You can talk about old times
They don't mean a thing to me
You're fading fast, out of my memory

So basically she dumps the guy, but she still feels like shit. This is "bright and fun," eh?

At any rate, you're probably wondering, did Belinda ever actually do anything in this band besides cast spells on boys with her menstrual fluid and snort coke? Ladies and gentlemen, I bring you "Skidmarks On My Heart."

Although Charlotte composed the music to "Skidmarks On My Heart," the lyrics were written by none other than our inimitable lead singer. The words may not be particularly intellectual or profound (and some of the rhymes are a bit of a stretch), but as a pastiche of early '60s hot rod songs, they are, in their own way, rather brilliant:

You sure know how to hurt a girl
Fewer hugs and no more kisses
Just water for your carburetor
And bearings for your pistons
Rev her engine for your pleasure
Caress and fondle her steering wheel
When you moan and hug her gear shift
Stop! Think how it makes me feel

Skidmarks on my heart
You've got me in fifth
You're burning rubber like my love

I buy you cologne
You want axle grease
You say get a mechanic
I say get a shrink
I need promises
You need Motor Trend
Our love needs an overhaul
Or this may be the end

Bravo, Belinda, bravo.

Almost all the tracks on Beauty and the Beat are, on the surface at least, some variation of a love song. But there is one track, "This Town," that expresses larger cultural commentary. The town in question, of course, is Los Angeles.

We all know the chosen toys
Of catty girls and pretty boys
Make up that face, jump in the race
Life's a kick in this town

This town is our town
It is so glamorous
Bet you'd live here if you could and be one of us

Change the lines that were said before
We're all dreamers, we're all whores
Discarded stars like worn out cars
Litter the streets of this town

Ladies and gentlemen: irony! See, the catch is, although the Go-Go's seem to be saying that their town is "so glamorous" and that you should want to live in L.A. and be one of them, what they really mean is that L.A. is phony and sleazy and you do not want to live there and be one of them.

And here is where Belinda is the Go-Go's' secret weapon. No, she didn't have anything to do with the writing of this song.
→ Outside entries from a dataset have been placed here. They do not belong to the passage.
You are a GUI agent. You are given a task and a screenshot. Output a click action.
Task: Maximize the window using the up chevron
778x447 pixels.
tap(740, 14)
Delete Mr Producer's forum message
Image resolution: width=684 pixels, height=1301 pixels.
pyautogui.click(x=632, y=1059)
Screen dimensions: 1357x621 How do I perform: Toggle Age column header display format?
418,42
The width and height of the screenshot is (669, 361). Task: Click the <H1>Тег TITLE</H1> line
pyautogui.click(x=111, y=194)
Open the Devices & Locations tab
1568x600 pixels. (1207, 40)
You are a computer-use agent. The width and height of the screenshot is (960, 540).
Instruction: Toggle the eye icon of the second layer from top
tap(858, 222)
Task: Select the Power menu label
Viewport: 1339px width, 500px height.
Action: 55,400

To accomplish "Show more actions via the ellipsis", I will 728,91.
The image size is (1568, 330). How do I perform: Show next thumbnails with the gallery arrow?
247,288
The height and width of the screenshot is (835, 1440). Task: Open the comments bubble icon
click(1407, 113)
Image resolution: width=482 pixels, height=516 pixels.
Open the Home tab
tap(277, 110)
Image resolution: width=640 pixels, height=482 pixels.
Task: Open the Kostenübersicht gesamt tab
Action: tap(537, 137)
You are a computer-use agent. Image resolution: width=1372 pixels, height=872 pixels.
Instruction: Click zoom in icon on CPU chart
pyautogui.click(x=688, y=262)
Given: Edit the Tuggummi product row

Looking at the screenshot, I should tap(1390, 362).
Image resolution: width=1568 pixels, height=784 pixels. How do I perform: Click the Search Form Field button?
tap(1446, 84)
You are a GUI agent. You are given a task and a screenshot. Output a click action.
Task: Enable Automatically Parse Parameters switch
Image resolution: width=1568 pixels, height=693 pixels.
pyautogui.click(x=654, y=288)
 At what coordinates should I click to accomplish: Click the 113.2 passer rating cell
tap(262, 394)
But every single vocal choice she makes in this particular performance is perfect. I mean perfect. The first time she sings "It is so glamorous," she sings it as if there's a period after every word, like "It. Is. So. Glamorous." You can practically feel the sarcasm dripping from her supposedly sweet and innocent California lips. The implication is, "You see this image, and you think you want to be exactly like me. But believe me, folks, you don't want to be anything like me." And I believe her. And the way she sings "bet" right afterward, with a little snarl - I can practically taste the self-loathing. And on the last go-round of the chorus, she does some other wonderful things like add these aching high notes to "it's our town" and then does some funky scanning with "I'll bet you'd live here ... ifyoucould and be oneofus." Yes! Yes! Yes!!!

There's something extra poignant about these five supposedly healthy and attractive young women already being so cynical and jaded about life in Los Angeles and the world in general. You mean I wasn't the only 22-year-old who thought everyone was full of shit? And this was only their first album. Didn't anybody tell them they were supposed to wait until their second album before they started complaining about how much L.A. stinks?

But there's another emotion I get from "This Town" beside self-loathing and cynicism, and that's pity. Not pity for themselves, but pity for an American culture that elevates the lifestyle Southern Californians are supposedly living to such desirable heights. It's like they're saying, "We wish life really wasn't this way. We wish our culture valued other things. But it doesn't." There's a tremendous sense of waste.

And yet, the Go-Go's manage to say all of this by not saying this. And that, my friends, is why I proclaim, only half-jokingly, that Beauty and the Beat is the greatest album of all time.